Passage |
......

We know for a non-Abelian gauge theory, the $F \wedge F $ term is nontrivial and breaks $CP$ symmetry (thus break $T$ symmetry by $CPT$ theorem), which is this term: $$ \int F \wedge F $$ with a field strength $F=dA+A\wedge A$.

$\bullet$ SU(3)$_{strong,color}$ QCD:

To describe strong interactions of gluons (which couple quarks), we use QCD with gauge fields of non-Abelian SU(3)$_{color}$ symmetry. This extra term in the QCD Lagrangian: $$ \theta_{QCD} \int G \wedge G =\theta_{QCD} \int d^4x G_{\mu\nu}^a \wedge \tilde{G}^{\mu\nu,a} $$ which any nonzero $\theta_{QCD}$ breaks $CP$ symmetry. (p.s. and there we have the strong CP problem).

......

Supplied information |
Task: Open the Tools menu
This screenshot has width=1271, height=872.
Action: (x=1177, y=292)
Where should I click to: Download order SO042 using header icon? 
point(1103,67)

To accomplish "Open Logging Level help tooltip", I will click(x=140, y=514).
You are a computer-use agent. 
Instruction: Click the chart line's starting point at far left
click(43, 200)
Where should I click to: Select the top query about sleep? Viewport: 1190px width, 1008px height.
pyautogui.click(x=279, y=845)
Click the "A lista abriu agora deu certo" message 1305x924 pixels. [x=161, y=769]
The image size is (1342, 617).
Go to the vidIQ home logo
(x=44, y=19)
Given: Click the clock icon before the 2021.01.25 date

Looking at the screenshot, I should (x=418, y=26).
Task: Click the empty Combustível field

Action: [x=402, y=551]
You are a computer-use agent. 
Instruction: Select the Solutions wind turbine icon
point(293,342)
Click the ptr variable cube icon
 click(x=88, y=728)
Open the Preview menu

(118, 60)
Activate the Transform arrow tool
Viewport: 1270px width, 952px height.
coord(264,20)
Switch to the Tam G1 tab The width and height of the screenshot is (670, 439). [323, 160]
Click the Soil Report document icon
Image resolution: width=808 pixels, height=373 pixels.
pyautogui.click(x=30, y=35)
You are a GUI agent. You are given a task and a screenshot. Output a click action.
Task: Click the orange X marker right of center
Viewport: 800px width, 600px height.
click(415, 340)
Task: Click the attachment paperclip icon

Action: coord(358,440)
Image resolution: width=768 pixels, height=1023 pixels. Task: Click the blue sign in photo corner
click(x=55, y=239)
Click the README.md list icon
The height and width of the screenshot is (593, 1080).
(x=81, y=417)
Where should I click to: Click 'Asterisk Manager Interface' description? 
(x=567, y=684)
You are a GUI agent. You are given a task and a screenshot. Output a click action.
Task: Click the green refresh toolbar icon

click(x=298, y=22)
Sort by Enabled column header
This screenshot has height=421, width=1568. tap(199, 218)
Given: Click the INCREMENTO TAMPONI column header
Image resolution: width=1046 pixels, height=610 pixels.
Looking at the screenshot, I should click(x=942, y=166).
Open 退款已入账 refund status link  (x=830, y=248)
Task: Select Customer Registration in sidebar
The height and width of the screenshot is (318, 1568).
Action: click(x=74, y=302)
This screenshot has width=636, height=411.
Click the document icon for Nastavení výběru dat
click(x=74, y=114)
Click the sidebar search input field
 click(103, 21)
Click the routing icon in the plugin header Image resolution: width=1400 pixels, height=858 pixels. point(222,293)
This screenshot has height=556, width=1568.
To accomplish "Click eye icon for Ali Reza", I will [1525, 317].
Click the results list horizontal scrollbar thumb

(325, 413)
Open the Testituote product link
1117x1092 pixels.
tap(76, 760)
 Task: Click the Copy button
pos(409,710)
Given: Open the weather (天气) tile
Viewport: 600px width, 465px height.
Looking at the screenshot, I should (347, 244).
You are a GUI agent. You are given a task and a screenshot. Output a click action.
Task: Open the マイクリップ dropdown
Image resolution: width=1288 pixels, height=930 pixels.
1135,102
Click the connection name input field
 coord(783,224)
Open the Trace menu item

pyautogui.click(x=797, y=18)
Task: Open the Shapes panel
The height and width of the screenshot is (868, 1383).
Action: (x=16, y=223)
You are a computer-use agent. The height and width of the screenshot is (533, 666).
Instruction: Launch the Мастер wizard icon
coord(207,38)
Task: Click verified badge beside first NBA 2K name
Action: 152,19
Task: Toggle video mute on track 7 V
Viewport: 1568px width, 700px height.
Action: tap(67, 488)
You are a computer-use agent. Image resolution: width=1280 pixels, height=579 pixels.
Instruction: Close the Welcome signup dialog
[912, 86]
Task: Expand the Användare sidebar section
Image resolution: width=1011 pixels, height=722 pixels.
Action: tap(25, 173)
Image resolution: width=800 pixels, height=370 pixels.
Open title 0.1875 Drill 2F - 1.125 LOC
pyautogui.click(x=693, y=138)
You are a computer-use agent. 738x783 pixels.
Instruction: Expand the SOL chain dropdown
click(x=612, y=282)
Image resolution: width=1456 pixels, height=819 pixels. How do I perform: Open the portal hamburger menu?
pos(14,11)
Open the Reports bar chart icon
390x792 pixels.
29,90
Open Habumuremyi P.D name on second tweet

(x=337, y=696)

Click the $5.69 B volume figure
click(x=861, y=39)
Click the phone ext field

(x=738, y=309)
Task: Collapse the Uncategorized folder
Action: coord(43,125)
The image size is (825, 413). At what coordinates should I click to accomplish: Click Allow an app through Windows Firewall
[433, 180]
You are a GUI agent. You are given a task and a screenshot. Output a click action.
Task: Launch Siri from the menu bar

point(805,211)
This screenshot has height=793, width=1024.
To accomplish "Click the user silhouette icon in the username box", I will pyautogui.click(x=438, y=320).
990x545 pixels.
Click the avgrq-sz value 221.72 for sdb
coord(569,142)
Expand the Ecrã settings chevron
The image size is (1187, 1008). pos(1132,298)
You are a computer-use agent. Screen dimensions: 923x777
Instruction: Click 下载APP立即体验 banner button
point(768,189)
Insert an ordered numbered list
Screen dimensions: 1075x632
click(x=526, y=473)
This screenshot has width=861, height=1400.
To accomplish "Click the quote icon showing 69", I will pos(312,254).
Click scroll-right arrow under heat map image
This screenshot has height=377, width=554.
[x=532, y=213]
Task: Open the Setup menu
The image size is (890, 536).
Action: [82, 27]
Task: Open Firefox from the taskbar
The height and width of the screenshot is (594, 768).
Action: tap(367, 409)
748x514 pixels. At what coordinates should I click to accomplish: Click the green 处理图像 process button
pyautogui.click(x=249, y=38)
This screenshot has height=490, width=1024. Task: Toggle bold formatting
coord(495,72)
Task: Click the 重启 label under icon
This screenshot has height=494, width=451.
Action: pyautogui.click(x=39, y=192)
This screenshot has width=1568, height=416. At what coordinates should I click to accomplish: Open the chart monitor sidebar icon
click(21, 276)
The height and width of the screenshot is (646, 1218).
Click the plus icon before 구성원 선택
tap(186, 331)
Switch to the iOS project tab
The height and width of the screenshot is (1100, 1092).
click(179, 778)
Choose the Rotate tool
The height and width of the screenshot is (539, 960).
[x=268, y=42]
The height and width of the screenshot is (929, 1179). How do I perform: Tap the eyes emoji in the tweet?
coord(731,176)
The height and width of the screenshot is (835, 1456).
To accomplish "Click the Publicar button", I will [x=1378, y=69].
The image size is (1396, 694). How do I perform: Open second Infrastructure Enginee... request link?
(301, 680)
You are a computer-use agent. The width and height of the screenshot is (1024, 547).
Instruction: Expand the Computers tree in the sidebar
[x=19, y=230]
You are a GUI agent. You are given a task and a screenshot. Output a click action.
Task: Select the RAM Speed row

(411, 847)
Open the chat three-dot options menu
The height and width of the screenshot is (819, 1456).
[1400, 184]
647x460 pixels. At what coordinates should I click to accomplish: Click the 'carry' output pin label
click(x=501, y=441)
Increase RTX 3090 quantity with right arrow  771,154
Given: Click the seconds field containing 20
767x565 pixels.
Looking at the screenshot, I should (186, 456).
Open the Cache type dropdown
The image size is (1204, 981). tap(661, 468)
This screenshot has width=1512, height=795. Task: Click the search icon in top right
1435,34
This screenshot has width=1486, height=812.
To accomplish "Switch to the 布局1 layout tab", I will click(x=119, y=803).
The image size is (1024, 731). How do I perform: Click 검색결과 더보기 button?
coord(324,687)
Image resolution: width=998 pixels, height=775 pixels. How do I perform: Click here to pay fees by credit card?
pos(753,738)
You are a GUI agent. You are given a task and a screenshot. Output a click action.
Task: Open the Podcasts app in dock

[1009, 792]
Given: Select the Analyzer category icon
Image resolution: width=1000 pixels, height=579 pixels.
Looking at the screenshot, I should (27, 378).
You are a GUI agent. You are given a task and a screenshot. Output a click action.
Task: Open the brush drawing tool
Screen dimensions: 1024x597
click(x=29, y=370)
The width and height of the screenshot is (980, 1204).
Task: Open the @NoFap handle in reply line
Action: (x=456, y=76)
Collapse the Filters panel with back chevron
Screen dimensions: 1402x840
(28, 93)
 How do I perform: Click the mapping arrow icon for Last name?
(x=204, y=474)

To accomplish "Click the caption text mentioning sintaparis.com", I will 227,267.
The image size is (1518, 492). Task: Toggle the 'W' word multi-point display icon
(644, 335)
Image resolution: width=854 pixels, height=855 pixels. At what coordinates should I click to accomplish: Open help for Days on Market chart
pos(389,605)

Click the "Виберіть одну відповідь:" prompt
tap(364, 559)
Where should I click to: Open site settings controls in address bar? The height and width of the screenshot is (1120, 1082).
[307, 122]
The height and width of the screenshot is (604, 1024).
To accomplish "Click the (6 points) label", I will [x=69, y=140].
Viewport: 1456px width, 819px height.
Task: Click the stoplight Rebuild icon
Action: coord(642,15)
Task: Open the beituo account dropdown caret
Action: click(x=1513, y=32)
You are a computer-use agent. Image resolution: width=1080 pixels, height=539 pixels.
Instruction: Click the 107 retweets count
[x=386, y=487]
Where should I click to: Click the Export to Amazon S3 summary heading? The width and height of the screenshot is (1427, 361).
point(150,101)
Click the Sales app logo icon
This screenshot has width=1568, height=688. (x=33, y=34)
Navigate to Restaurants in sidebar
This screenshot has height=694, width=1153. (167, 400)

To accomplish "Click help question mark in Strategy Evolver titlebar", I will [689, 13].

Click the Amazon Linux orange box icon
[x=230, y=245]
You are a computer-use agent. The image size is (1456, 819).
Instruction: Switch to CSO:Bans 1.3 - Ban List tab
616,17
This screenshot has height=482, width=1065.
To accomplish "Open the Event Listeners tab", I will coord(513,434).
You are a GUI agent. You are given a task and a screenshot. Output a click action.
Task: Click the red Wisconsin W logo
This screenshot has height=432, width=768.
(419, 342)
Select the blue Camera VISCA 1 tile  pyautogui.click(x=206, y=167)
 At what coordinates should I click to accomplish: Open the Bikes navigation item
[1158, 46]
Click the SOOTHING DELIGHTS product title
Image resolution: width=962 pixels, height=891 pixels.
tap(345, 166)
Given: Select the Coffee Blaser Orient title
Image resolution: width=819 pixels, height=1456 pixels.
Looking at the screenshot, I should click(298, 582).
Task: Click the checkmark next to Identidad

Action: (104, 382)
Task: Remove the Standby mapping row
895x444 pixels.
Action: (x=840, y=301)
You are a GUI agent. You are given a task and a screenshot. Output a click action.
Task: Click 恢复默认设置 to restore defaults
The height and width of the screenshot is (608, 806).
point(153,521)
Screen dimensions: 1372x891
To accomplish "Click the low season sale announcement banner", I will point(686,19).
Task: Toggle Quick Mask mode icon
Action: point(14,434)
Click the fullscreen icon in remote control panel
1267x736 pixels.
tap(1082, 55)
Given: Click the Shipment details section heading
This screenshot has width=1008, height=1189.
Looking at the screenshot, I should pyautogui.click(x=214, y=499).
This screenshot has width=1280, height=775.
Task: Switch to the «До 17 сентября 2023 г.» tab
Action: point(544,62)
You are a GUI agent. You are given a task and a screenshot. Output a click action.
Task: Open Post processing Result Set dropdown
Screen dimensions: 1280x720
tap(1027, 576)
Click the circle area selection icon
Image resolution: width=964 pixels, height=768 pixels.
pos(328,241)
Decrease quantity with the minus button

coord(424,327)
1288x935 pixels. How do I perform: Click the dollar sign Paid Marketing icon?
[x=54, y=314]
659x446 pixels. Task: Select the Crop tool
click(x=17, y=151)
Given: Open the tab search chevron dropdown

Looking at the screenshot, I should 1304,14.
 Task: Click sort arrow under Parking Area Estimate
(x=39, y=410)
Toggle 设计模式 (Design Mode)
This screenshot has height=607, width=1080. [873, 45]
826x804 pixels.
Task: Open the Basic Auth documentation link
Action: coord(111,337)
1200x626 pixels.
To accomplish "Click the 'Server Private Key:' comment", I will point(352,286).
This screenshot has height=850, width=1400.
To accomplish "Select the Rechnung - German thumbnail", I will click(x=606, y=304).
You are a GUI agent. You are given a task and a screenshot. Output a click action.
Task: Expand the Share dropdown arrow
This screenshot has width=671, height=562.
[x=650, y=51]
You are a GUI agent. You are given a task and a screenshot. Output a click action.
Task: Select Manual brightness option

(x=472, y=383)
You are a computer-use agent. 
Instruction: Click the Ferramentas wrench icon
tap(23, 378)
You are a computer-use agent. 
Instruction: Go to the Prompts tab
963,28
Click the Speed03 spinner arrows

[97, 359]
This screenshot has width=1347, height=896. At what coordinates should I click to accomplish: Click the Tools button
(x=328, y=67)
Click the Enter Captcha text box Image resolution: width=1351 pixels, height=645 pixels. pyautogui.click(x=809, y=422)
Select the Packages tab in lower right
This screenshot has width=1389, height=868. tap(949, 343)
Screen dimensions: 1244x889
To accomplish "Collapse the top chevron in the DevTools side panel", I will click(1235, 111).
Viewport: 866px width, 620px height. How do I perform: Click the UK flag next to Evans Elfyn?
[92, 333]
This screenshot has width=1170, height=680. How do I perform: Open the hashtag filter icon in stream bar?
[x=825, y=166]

......

Requirements |
1. From the passage on gauge theories, extract the words from "We know for" up to and including "strong CP problem).", copying them verbatim.
2. According to the passage, what does any nonzero value of the QCD theta parameter break?
The items play no part in this work.

Solutions to the exercise |
1.
We know for a non-Abelian gauge theory, the $F \wedge F $ term is nontrivial and breaks $CP$ symmetry (thus break $T$ symmetry by $CPT$ theorem), which is this term: $$ \int F \wedge F $$ with a field strength $F=dA+A\wedge A$.

$\bullet$ SU(3)$_{strong,color}$ QCD:

To describe strong interactions of gluons (which couple quarks), we use QCD with gauge fields of non-Abelian SU(3)$_{color}$ symmetry. This extra term in the QCD Lagrangian: $$ \theta_{QCD} \int G \wedge G =\theta_{QCD} \int d^4x G_{\mu\nu}^a \wedge \tilde{G}^{\mu\nu,a} $$ which any nonzero $\theta_{QCD}$ breaks $CP$ symmetry. (p.s. and there we have the strong CP problem).

2. CP symmetry.